The collision killed 51 persons, including Linda’s 8-year-old half sister, Joan, who shared her cabin, and her stepfather. Her mother survived the accident but died in 1968 of a stroke. (Linda’s father is the retired news commentator Edward P. Morgan.)
Linda, now 34 and the wife of San Antonio lawyer Phil Hardberger, says: “I’ve accomplished some things on my own since then, and I’d rather be judged on them than as some kind of ‘miracle girl’ of a generation ago.”
After graduating from Sarah Lawrence, she went to Washington and met Phil when both worked for the Office of Economic Opportunity. They were married in 1968 and moved to Texas, where Linda has been active in civic affairs.
In spite of her experience, she has no fear of the water.
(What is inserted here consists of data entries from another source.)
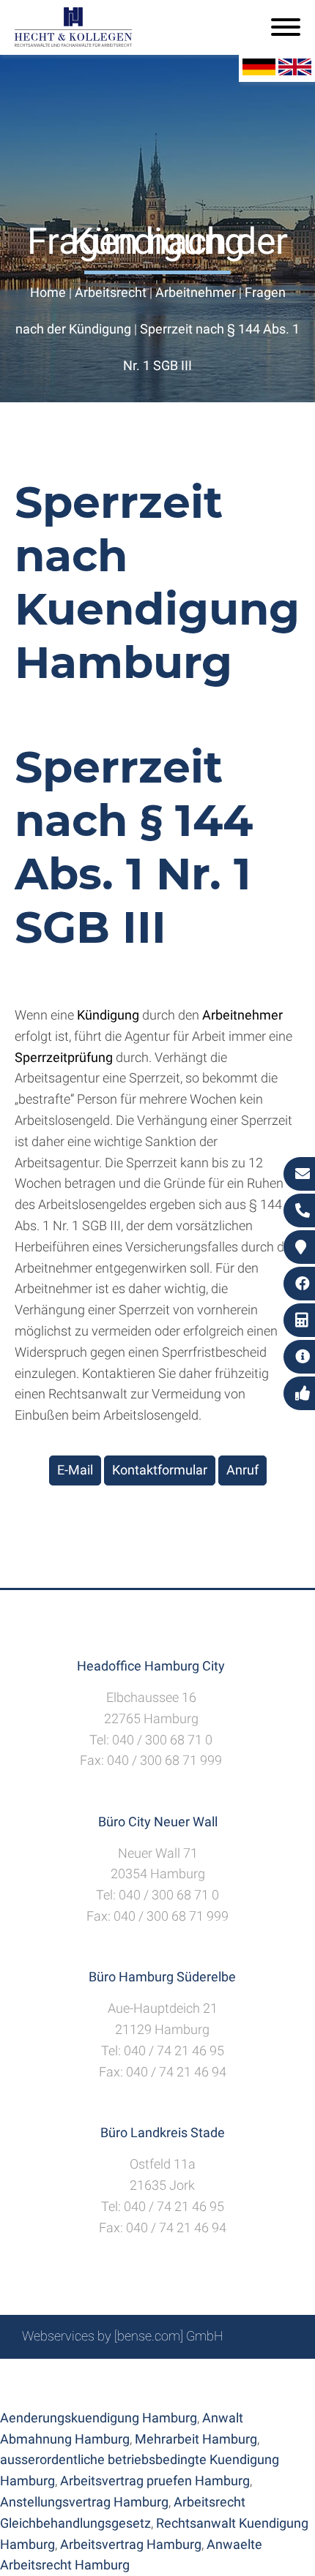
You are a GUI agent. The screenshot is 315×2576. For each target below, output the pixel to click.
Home (48, 292)
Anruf (242, 1469)
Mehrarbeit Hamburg (196, 2439)
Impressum (195, 2375)
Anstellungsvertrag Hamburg (84, 2501)
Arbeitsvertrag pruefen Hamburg (155, 2480)
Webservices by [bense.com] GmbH (122, 2335)
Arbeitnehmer (195, 292)
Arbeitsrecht (111, 292)
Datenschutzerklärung (146, 2390)
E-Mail (75, 1469)
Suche (135, 2375)
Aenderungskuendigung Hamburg (98, 2417)
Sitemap (84, 2375)
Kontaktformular (159, 1469)
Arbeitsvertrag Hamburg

She is a canoe enthusiast and has gone on two cruises since then, the first to Europe before her marriage. (“I was a little nervous the first night out, but I decided, heck, it couldn’t happen again.”)
Still, she rarely talks about the disaster and has read none of the books about it. Recently, however, she saw a TV documentary on a new attempt to salvage the Italian ship. “I watched it with the interest of a history student,” she says. “But there were scenes of divers alongside the Doria underwater that I couldn’t bear to watch.”